**Task details:** According to the pig feeding study text, on what date was the Interim Research Report with the Experiment 1 results submitted?

== Study text

Activities for each experiments were divided into preparation, feeding, carcass data collection, sample chemical analysis, data analysis, and report writing.
Experiment 1. Validation of ME prediction equations and the impact of feeding diets containing corn DDGS with variable oil content on growth performance, carcass composition, and pork fat quality of growing-finishing pigs. We completed the animal feeding, carcass sample collection, and data analyses. Currently, we are writing a manuscript for publication. Results from Exp.1 were reported in Interim Research Report submitted on November 27, 2013.
Experiment 2. Impact of feeding DDGS with variable NE content on growth performance and carcass quality of growing-finishing pigs, and evaluation and development of NE prediction equations. We have completed animal feeding, carcass sample collection, and data analysis. Currently, we are writing a manuscript for publication. In addition to the original objectives, we conducted additional evaluations to: 1) Determine the NE content of DDGS sources and evaluate published NE prediction equations, and 2) Determine the back iodine value (IV) of pigs fed 8 different diets and evaluate published backfat IV prediction equations.

====
== Recorded data

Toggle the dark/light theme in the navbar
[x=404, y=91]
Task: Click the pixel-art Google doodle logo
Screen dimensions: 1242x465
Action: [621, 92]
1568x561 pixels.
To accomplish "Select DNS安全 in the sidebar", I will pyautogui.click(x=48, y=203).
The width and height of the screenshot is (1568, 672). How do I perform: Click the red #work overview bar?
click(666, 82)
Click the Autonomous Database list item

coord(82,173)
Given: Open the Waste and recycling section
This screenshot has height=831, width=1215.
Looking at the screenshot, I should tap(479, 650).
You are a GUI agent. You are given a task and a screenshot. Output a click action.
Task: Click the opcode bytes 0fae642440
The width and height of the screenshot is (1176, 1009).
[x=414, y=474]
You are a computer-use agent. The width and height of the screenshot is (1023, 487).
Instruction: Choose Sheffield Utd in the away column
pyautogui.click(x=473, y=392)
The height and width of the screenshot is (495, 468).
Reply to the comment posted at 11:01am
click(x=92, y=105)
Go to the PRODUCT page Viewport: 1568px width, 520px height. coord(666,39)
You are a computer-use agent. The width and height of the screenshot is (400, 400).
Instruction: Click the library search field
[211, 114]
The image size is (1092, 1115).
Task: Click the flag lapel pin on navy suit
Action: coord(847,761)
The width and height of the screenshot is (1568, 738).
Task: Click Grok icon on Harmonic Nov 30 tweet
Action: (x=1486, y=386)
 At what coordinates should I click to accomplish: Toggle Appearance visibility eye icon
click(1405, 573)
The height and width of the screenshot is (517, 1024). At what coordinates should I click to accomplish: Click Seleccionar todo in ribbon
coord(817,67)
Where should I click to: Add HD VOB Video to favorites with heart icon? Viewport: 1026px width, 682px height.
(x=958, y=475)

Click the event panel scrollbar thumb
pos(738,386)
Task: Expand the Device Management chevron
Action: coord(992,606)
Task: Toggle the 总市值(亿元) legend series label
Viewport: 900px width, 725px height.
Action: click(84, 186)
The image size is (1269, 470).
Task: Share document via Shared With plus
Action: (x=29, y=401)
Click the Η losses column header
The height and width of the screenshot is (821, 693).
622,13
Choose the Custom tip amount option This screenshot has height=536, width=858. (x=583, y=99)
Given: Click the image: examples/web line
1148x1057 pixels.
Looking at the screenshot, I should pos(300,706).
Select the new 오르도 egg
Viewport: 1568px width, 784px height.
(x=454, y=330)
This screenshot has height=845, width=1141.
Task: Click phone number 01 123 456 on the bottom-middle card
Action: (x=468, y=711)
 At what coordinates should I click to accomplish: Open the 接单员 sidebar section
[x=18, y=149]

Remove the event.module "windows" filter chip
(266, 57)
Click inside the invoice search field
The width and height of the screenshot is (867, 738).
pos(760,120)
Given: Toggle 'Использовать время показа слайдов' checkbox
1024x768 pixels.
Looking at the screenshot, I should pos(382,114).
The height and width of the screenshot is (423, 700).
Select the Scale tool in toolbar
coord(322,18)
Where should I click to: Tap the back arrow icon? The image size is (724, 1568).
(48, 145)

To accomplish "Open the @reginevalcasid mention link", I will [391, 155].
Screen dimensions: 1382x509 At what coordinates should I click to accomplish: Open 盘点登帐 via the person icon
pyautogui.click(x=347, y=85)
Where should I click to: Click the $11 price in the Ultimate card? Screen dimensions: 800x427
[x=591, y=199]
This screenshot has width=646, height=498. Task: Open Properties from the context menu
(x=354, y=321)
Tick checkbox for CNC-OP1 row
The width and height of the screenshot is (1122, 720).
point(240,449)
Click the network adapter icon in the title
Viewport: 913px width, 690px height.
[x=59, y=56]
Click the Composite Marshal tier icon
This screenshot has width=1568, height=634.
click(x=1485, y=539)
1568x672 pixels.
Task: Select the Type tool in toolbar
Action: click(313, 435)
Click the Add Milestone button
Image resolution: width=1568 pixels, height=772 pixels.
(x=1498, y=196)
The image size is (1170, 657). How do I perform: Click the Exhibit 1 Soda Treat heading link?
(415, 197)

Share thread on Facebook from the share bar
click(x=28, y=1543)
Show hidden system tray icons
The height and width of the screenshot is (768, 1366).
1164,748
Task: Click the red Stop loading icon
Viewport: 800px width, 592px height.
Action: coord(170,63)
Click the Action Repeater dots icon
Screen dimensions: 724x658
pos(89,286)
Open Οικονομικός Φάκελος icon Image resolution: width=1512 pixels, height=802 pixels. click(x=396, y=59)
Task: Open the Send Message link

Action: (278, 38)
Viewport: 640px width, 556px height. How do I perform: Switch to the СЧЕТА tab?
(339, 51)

====

**Output of the exercise:** November 27, 2013